Esto es totalmente antinatural; sin embargo, si aprende a amar a esa nueva persona que renace desde las mismas cenizas, será capaz de reconstruir todo lo que se presente por su vida, hará maravillas porque nadie como ella entenderá el dolor real, el dolor más grande; no de hambre, no de justicia, no de enfermedad... el dolor desgarrante de ver partir lo que más ama sin poder hacer nada, porque ni la mamá del hijo pobre, ni la mamá del hijo hambriento, ni la mamá del hijo encarcelado, ni la mamá del hijo enfermo cambiaría su dolor por el de la mamá que sepulta al hijo; de hecho, está luchando por no llegar a ser ella y ella deseando cambiarle el lugar a cualquiera. Aquí me doy cuenta de que es más fácil cargar la cruz que todavía está presente, que cargar la cruz que ya no está, porque al no tenerla físicamente es difícil entender cómo tomarla, de dónde agarrarla, cómo recargarla; por eso aquí la fe juega un rol importantísimo. Cuán grande fue la cruz que María cargó al lado de su hijo también, la cruz que no se ve, la cruz invisible, la cruz en silencio.


Creo que un poco de todo esto hace a esta madre especial ante el misterio del dolor y de la muerte; la puede hacer muy compasiva, esa mujer puede hacer maravillas, esa mujer puede ser capaz de ver, sin vendas ni ataduras, el verdadero significado de la vida, del amor, de la fe, de la empatía y de la esperanza.
***
◆ Consigna
Prolonga el fragmento sobre el dolor de la madre que sepulta a su hijo, comenzando justo después de su última oración.

◆ Datos proporcionados
***
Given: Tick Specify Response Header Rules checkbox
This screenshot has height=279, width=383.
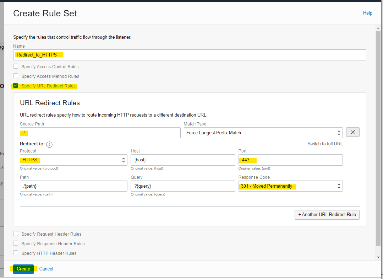Looking at the screenshot, I should (x=16, y=243).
***
◆ Respuesta esperada
Si actúa rápido ayudando a otros a partir de su dolor, empezará a darse cuenta de que Dios no es el que quita, es el que reconstruye; por ello no hay manera de reconstruirse sin Él. Cuando entendemos que perder a un hijo es una oportunidad para abrazarnos de nuestro Padre, no volveremos a sentir dolor con soledad y miedo; sentiremos el inevitable dolor pero acompañado, y créeme que hay una diferencia abismal entre sentir ese dolor tan profundo sola que profundamente acompañada, y ese acompañamiento profundo es un regalo que proviene solo de Dios, quien además permitió que su madre sintiera el mismo dolor que ella siente, así que cuando lo entiendes no solo te acompaña el Padre sino la Madre, y no hay abrazo más consolador que el de una madre, más aún una madre que entiende tu dolor, que lo vivió desde la cruz.


No es lo mismo sentir el dolor con miedo que sentir el dolor confiada, y esa confianza solo es capaz de regalarla Dios, como también nos regala la esperanza de su promesa de resurrección a la vida eterna.


Cuando perdemos a nuestros papás, nos llaman huérfanos.


Cuando perdemos al esposo(a), nos llaman viudas(os).


Cuando perdemos a un hijo… ¡literalmente no tiene nombre! Y si los grandes psicólogos dicen que es el dolor humano más grande que se puede sentir, creo que debemos agarrarnos de alguien aún más grande para poder seguir.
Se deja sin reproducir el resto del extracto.